Your task: In your copy of the data, keep every word exact and include no pictures.

****************************************

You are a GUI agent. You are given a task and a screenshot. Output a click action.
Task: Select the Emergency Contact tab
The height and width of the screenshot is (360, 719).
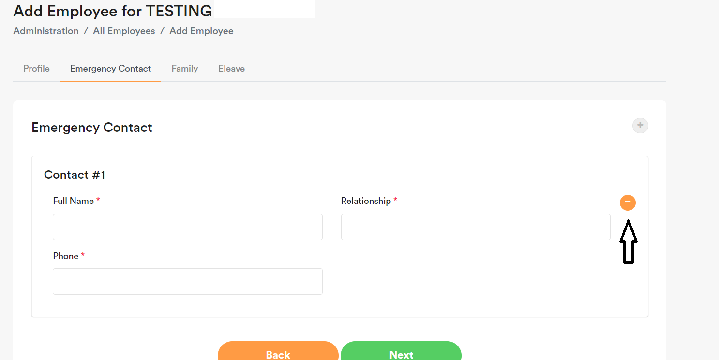pyautogui.click(x=110, y=69)
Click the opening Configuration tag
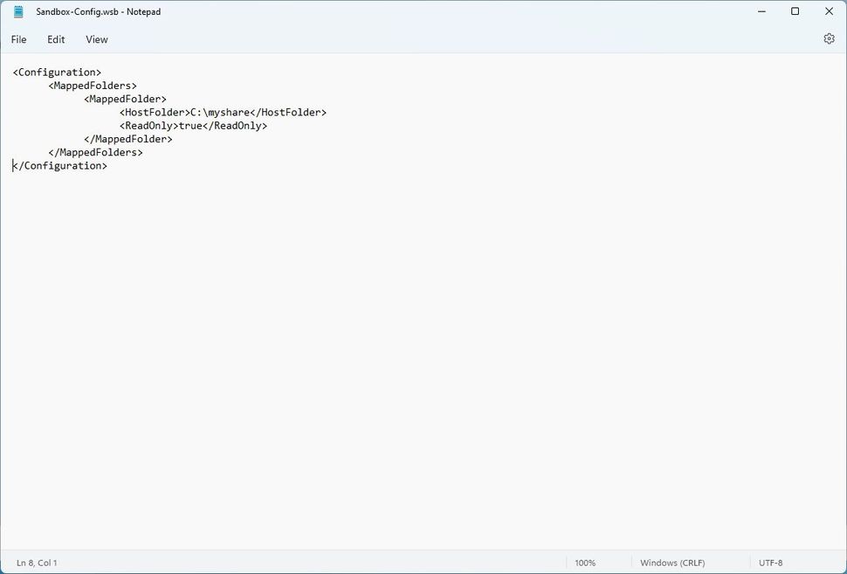The width and height of the screenshot is (847, 574). [x=56, y=72]
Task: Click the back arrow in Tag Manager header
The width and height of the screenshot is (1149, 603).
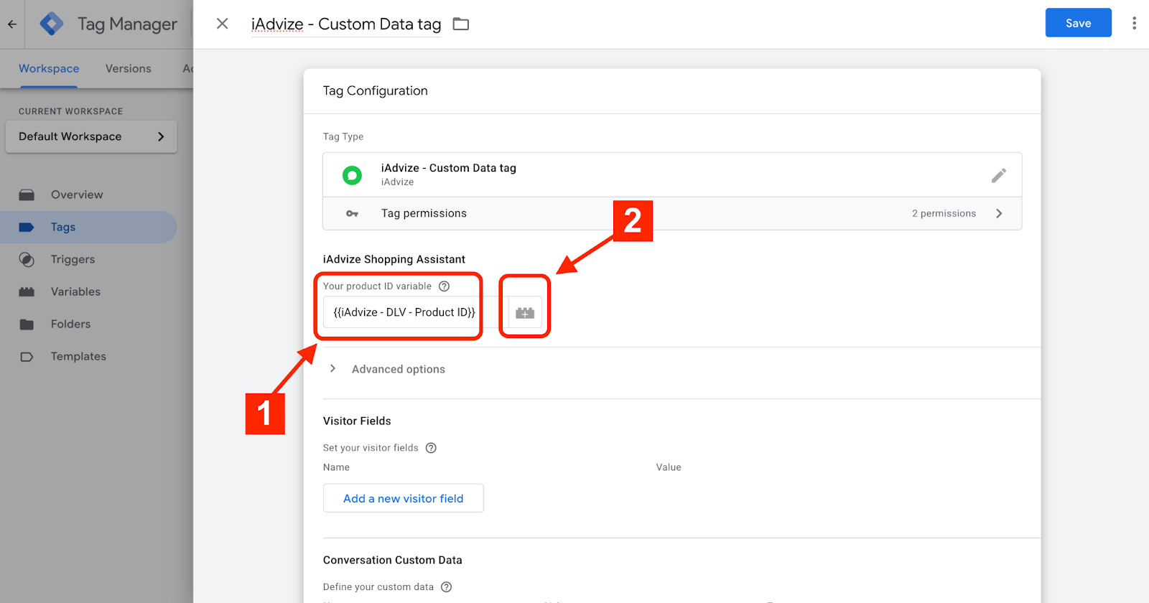Action: pos(12,24)
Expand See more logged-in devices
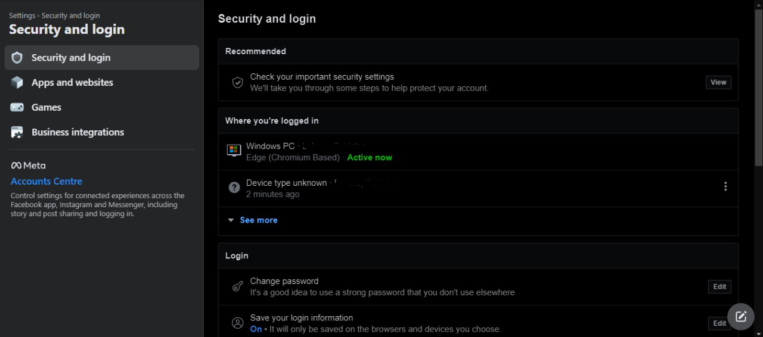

****************************************

Expected answer:
You are a GUI agent. You are given a task and a screenshot. Output a click action.
Task: Select the Emergency Contact tab
The height and width of the screenshot is (360, 719).
pyautogui.click(x=110, y=69)
Click the opening Configuration tag
The width and height of the screenshot is (847, 574). [x=56, y=72]
Task: Click the back arrow in Tag Manager header
The width and height of the screenshot is (1149, 603).
Action: pos(12,24)
Expand See more logged-in devices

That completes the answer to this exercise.